Two Giant Radio Telescopes

Sunday, 5 September 2010

World's largest single-aperture radio telescope

The Arecibo Observatory is a radio telescope located close to the city of Arecibo in Puerto Rico. It is operated by Cornell University under cooperative agreement with the National Science Foundation. The observatory works as the National Astronomy and Ionosphere Center (NAIC) although both names are officially used to refer to it. NAIC more properly refers to the organization that runs both the observatory and associated offices at Cornell University.

The observatory's 305 m radio telescope is the largest single-aperture telescope (cf. multiple aperture telescope) ever constructed. It carries out three major areas of research: radio astronomy, aeronomy (using both the 305 m telescope and the observatory's lidar facility), and radar astronomy observations of solar system objects. Usage of the telescope is gained by submitting proposals to the observatory, which are evaluated by an independent board of referees.

The telescope is visually distinctive and has been used in the filming of notable motion picture and television productions: as the villain's antenna in the James Bond movie GoldenEye, as itself in the film Contact, the The X-Files episode "Little Green Men", and the docu-drama Super Comet: After The Impact. The telescope received additional international recognition in 1999 when it began to collect data for the SETI@home project.


World's largest fully steerable radio telescope

The Robert C. Byrd Green Bank Telescope is the world's largest fully steerable radio telescope. The Green Bank Telescope (GBT) is located at the National Radio Astronomy Observatory's site in Green Bank, Pocahontas County, West Virginia (79° 50' 23.40" W, 38° 25' 59.23" N : NAD83).

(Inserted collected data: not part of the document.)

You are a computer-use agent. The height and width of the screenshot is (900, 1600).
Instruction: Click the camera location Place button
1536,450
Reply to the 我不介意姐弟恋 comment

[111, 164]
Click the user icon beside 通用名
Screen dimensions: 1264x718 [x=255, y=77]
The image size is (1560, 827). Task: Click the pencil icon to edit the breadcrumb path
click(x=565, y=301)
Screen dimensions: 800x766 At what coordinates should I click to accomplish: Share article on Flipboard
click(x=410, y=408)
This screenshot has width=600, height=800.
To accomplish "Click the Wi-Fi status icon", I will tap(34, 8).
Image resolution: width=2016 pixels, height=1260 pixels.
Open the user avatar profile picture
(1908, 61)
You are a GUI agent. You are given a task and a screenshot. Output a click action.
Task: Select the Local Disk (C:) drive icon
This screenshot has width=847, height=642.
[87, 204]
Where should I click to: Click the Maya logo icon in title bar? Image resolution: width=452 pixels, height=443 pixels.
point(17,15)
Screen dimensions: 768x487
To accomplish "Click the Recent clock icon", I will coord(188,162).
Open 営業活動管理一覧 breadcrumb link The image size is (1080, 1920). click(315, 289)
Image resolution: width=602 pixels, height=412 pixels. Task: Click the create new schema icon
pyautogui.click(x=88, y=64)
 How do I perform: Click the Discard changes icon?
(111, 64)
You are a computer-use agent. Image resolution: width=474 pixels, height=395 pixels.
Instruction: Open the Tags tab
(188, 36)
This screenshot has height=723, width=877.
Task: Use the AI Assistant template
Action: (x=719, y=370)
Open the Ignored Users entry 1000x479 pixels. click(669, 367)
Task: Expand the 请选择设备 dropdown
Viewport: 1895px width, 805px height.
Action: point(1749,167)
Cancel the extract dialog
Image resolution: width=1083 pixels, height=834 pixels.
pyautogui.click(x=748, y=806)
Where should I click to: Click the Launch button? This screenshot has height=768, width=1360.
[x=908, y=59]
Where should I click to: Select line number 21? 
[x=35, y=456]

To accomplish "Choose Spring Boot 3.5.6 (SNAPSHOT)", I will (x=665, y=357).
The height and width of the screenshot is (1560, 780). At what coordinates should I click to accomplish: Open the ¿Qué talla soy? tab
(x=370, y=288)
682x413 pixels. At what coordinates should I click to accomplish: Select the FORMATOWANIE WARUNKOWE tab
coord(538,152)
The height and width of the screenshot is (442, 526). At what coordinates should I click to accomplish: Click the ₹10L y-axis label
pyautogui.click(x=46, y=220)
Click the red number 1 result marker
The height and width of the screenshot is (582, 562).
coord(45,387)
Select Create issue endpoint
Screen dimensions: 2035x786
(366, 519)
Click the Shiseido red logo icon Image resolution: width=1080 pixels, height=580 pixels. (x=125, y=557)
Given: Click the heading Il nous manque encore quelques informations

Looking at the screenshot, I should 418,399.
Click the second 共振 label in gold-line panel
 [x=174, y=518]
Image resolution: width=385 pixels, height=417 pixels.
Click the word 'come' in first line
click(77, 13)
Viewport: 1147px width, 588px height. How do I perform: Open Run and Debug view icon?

The GBT is described as a 100-meter telescope, but the actual dimensions of the surface are 100 by 110 meters. The overall structure of the GBT is a wheel-and-track design that allows the telescope to view the entire sky above 5 degrees elevation. The track, 64 m (210 ft) in diameter, is level to within a few thousandths of an inch in order to provide precise pointing of the structure while bearing 7300 metric tons (16,000,000 pounds) of moving weight.